While the Google Books case might work in the tech firms' favor, the fair-use picture was muddied by the Supreme Court's recent decision in a case involving artist Andy Warhol's use of a photograph of the rock star Prince, said Daniel Gervais, a professor at Vanderbilt Law and director of its intellectual property program. The court found that if the copying is done to compete with the original work, "that weighs against fair use" as a defense. So the Times's case may hinge in part on its ability to show that products like ChatGPT and Bing compete with and harm its business.

"Anyone who's predicting the outcome is taking a big risk here," Gervais said. He said for business plaintiffs like the New York Times, one likely outcome might be a settlement that grants the tech firms a license to the content in exchange for payment. The Times spent months in talks with OpenAI and Microsoft, which holds a major stake in OpenAI, before the newspaper sued, the Times disclosed in its lawsuit.

Some media companies have already struck arrangements over the use of their content. Last month, OpenAI agreed to pay German media conglomerate Axel Springer, which publishes Business Insider and Politico, to show parts of articles in ChatGPT responses. The tech company has also struck a deal with the Associated Press for access to the news service's archives.

A Times victory could have major consequences for the news industry, which has been in crisis since the internet began to supplant newspapers and magazines nearly 20 years ago. Since then, newspaper advertising revenue has been in steady decline, the number of working journalists has dropped dramatically and hundreds of communities across the country no longer have local newspapers.

But even as publishers seek payment for the use of their human-generated materials to train AI, some also are publishing works produced by AI - which has prompted both backlash and embarrassment when those machine-created articles are riddled with errors.

Cornell's Grimmelmann said AI copyright cases might ultimately hinge on the stories each side tells about how to weigh the technology's harms and benefits.

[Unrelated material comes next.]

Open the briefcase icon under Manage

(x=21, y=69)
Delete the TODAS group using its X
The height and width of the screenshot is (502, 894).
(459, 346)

"Look at all the lawsuits, and they're trying to tell stories about how these are just plagiarism machines ripping off artists," he said. "Look at the [AI firms' responses], and they're trying to tell stories about all the really interesting things these AIs can do that are genuinely new and exciting."

Reid of Colorado Law noted that tech giants may make less sympathetic defendants today for many judges and juries than they did a decade ago when the Google Books case was being decided.

"There's a reason you're hearing a lot about innovation and open-source and start-ups" from the tech industry, he said. "There's a race to frame who's the David and who's the Goliath here."

Related Content

How Trump reignited his base and took control of the Republican primary

What happened to Wall Street's post-George Floyd bet on Black banking?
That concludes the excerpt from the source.